Scoliosis: Examination

A comprehensive clinical examination is the basis for selecting further diagnostic steps:

  • General physical examination – including blood pressure, pulse, body weight, height; further:
    • Inspection (viewing).
      • Skin (normal: intact; abrasions/wounds, redness, hematomas (bruises), scars) and mucous membranes.
      • Gait (fluid, limping).
      • Body or joint posture (upright, bent, gentle posture) [asymmetry of the skull; shoulder, chest or pelvic asymmetry / pelvic obliquity (= leg length difference < 2 cm); leg length difference; rib hump].

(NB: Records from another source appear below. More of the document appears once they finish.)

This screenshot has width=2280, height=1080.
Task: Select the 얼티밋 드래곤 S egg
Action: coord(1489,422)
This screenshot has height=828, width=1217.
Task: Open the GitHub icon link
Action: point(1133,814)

      • Malpositions (deformities, contractures, shortenings) [sagittal: Thoracic spine kyphosis / to the rear (dorsal) convex curvature of the spine , lumbar spine lordosis / to the front convex curvature of the spine].

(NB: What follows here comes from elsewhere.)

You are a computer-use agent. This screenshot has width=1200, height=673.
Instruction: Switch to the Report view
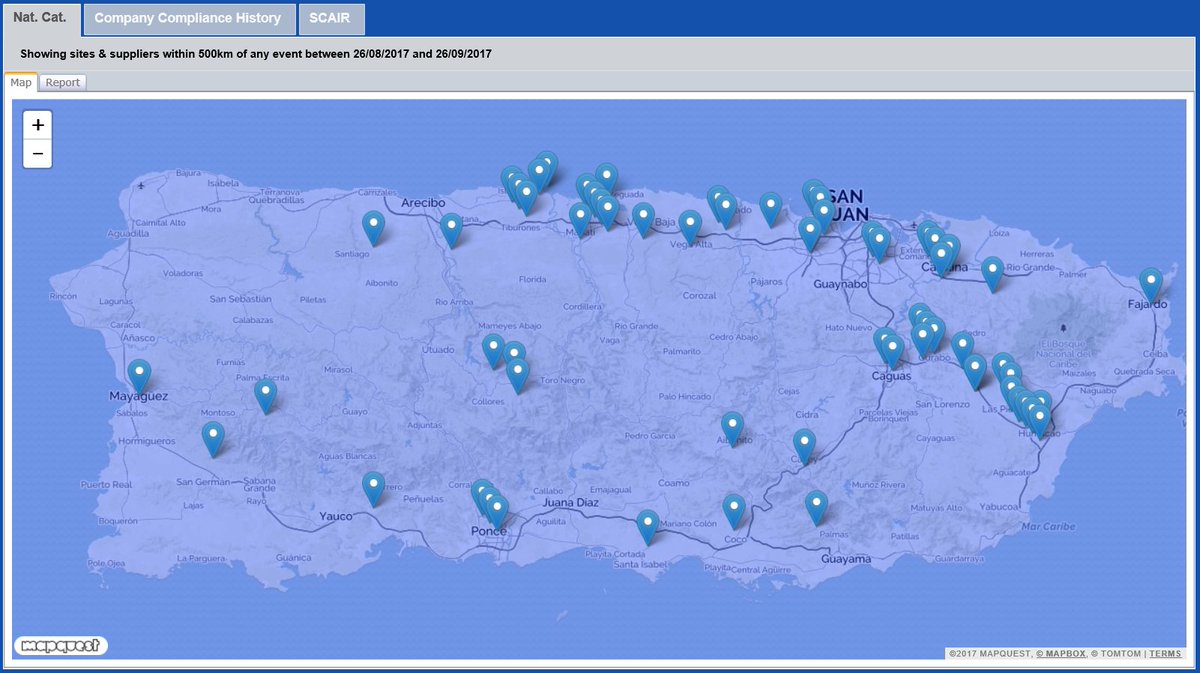[x=62, y=82]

      • Muscle atrophies (lateral comparison!, if necessary circumferential measurements) [lumbar bulge].
      • Joint (abrasions/wounds, swelling (tumor), redness (rubor), hyperthermia (calor); injury indications such as hematoma formation, arthritic joint lumpiness, leg axis assessment).
    • Palpation (palpation) of vertebral bodies, tendons, ligaments; musculature (tone, tenderness, contractures of paraverebral muscles); soft tissue swelling; tenderness (localization! ); limited mobility (spinal movement restrictions); “tapping signs” (testing for painfulness of spinous processes, transverse processes, and costotransverse joints (vertebral-rib joints) and back muscles); illiosacral joints (sacroiliac joint) (pressure and tapping pain?; compression pain, anterior, lateral, or saggital); hyper- or hypomobility? [deformation of the vertebral bodies.]
    • Palpation of the joints [osteoarthritis (joint wear)]
    • Functional tests
      • Adams pre-bend test (Adams test; pre-bend test): the patient bends his upper body forward by about 90 degrees with the legs extended and lets the arms hang down. Looking at the back from behind, scoliosis is usually noticeable:
        • That one side is higher than the other
        • That a rib hump is formed
        • The lumbar muscles on this side more prominent (lumbar bulge), ie it strengthens any existing rib hump or lumbar bulge on the convex side of the bend
      • Finger-to-floor distance (at maximum forward tilt of the upper body with arms hanging down).
      • Length of ischiocrural muscles (knee extension deficit at 90° hip flexion).
    • Neurologic examination (abdominal wall reflexes, peripheral intrinsic reflexes; sensitivity; strength level of characteristic muscles).
  • Health check

Square brackets [ ] indicate possible pathological (pathological) physical findings.